──────── Records for processing ────────

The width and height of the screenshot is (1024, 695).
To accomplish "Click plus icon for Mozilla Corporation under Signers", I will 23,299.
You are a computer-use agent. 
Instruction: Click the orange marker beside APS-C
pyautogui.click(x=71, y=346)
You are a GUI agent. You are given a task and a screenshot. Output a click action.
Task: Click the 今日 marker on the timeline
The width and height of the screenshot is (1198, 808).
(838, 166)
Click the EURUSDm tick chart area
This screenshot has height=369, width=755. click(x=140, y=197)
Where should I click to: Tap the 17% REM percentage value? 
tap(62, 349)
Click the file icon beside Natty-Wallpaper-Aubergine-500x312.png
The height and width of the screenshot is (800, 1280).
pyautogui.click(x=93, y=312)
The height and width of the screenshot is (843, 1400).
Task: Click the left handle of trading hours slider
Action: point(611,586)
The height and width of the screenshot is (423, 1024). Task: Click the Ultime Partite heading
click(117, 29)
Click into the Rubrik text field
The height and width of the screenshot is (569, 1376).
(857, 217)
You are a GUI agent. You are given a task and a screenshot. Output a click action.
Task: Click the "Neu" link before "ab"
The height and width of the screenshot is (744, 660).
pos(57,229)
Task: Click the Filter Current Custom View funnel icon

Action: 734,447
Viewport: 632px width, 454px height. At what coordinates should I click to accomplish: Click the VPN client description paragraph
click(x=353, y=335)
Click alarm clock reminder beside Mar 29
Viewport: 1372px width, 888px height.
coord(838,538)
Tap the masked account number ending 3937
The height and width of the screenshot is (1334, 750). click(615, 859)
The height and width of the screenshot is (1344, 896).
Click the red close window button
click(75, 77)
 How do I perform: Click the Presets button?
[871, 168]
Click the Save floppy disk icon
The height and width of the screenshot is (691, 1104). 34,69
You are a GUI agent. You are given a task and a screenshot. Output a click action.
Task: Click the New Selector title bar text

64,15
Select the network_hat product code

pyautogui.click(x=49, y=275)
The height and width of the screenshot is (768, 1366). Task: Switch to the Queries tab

────────

### [Exercise objective]
The records above must be printed again in full, exactly as written.

### [Exercise result]
The width and height of the screenshot is (1024, 695).
To accomplish "Click plus icon for Mozilla Corporation under Signers", I will 23,299.
You are a computer-use agent. 
Instruction: Click the orange marker beside APS-C
pyautogui.click(x=71, y=346)
You are a GUI agent. You are given a task and a screenshot. Output a click action.
Task: Click the 今日 marker on the timeline
The width and height of the screenshot is (1198, 808).
(838, 166)
Click the EURUSDm tick chart area
This screenshot has height=369, width=755. click(x=140, y=197)
Where should I click to: Tap the 17% REM percentage value? 
tap(62, 349)
Click the file icon beside Natty-Wallpaper-Aubergine-500x312.png
The height and width of the screenshot is (800, 1280).
pyautogui.click(x=93, y=312)
The height and width of the screenshot is (843, 1400).
Task: Click the left handle of trading hours slider
Action: point(611,586)
The height and width of the screenshot is (423, 1024). Task: Click the Ultime Partite heading
click(117, 29)
Click into the Rubrik text field
The height and width of the screenshot is (569, 1376).
(857, 217)
You are a GUI agent. You are given a task and a screenshot. Output a click action.
Task: Click the "Neu" link before "ab"
The height and width of the screenshot is (744, 660).
pos(57,229)
Task: Click the Filter Current Custom View funnel icon

Action: 734,447
Viewport: 632px width, 454px height. At what coordinates should I click to accomplish: Click the VPN client description paragraph
click(x=353, y=335)
Click alarm clock reminder beside Mar 29
Viewport: 1372px width, 888px height.
coord(838,538)
Tap the masked account number ending 3937
The height and width of the screenshot is (1334, 750). click(615, 859)
The height and width of the screenshot is (1344, 896).
Click the red close window button
click(75, 77)
 How do I perform: Click the Presets button?
[871, 168]
Click the Save floppy disk icon
The height and width of the screenshot is (691, 1104). 34,69
You are a GUI agent. You are given a task and a screenshot. Output a click action.
Task: Click the New Selector title bar text

64,15
Select the network_hat product code

pyautogui.click(x=49, y=275)
The height and width of the screenshot is (768, 1366). Task: Switch to the Queries tab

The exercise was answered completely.